**WHAT TO PRODUCE**
Could you retype the listing below word for word, starting at the line that contains "Screen dimensions: 1895x1066" and ending at the last line of the listing, with the pictures left out?

★ ★ ★

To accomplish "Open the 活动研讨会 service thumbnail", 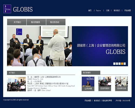I will 122,84.
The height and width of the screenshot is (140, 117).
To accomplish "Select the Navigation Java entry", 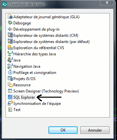I will (x=27, y=66).
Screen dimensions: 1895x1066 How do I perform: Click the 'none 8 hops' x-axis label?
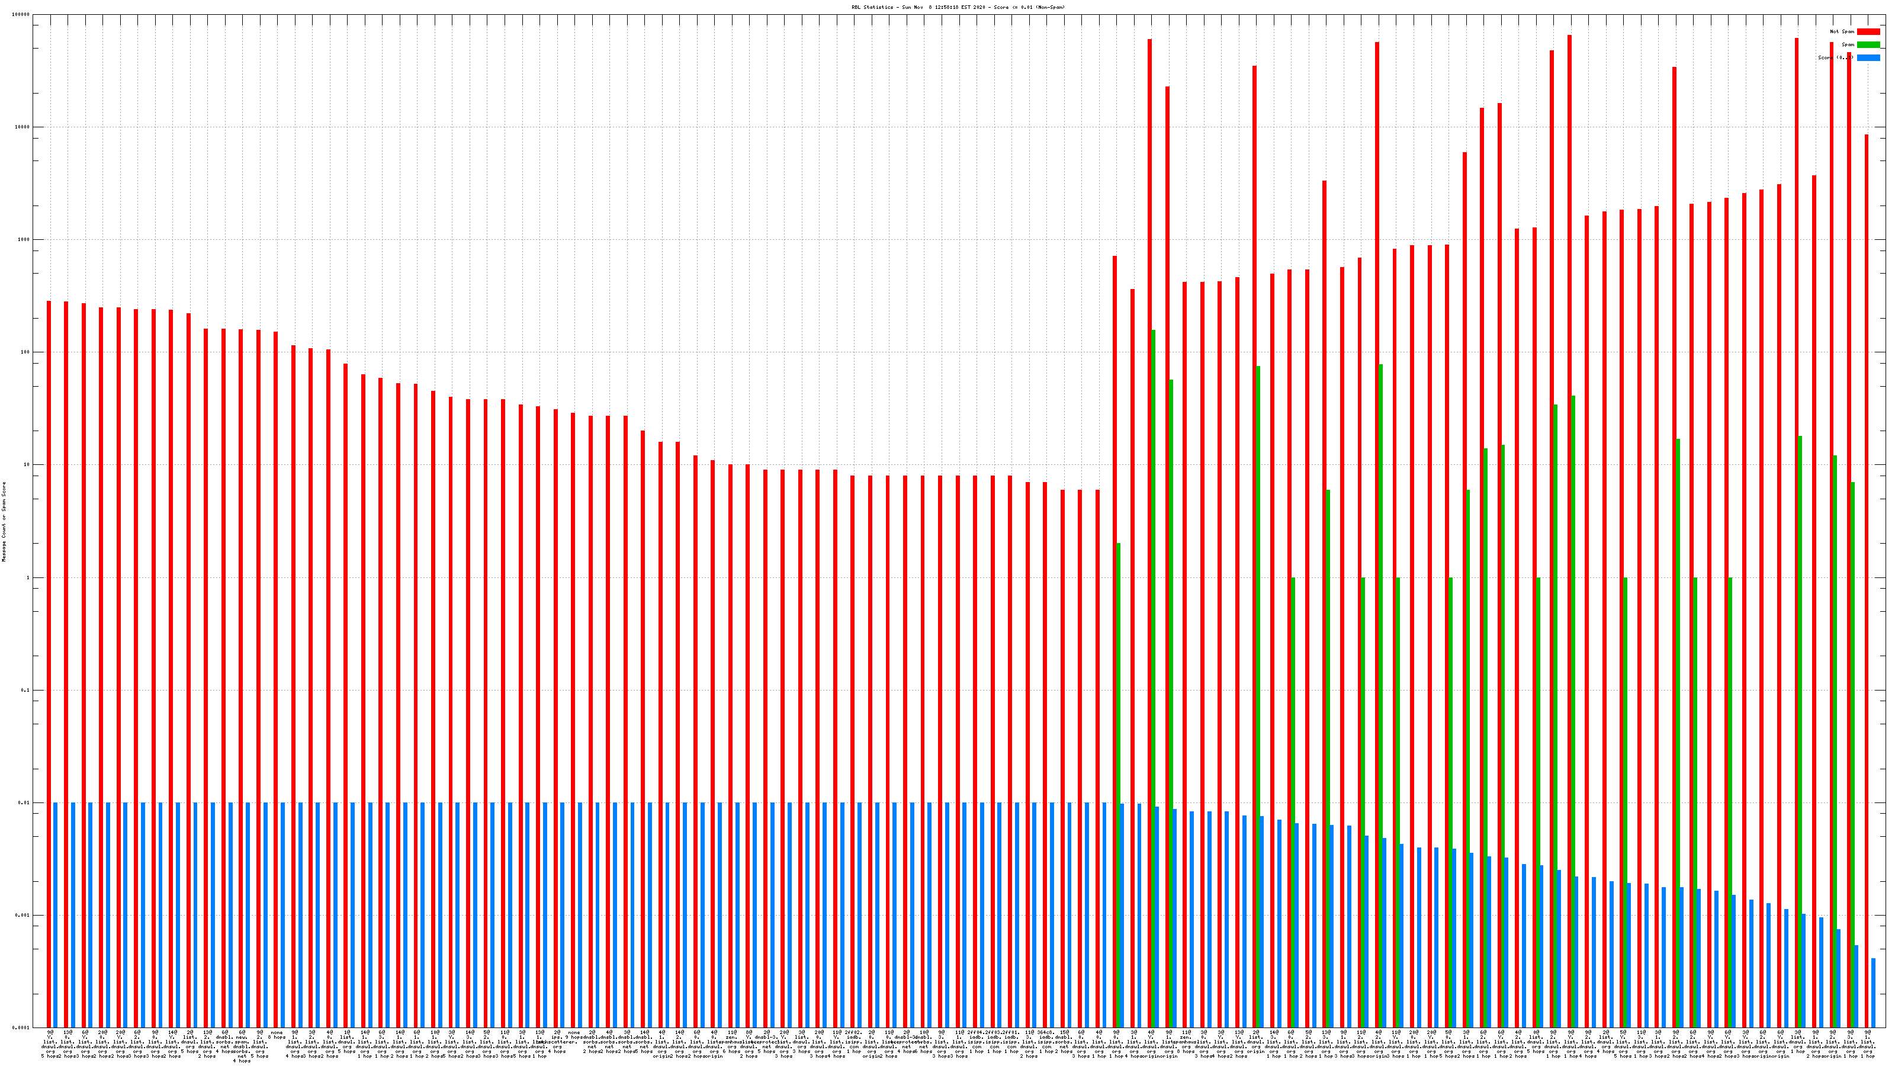(x=277, y=1035)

★ ★ ★

**FINAL ANSWER**
Screen dimensions: 1895x1066 How do I perform: Click the 'none 8 hops' x-axis label?
(x=277, y=1035)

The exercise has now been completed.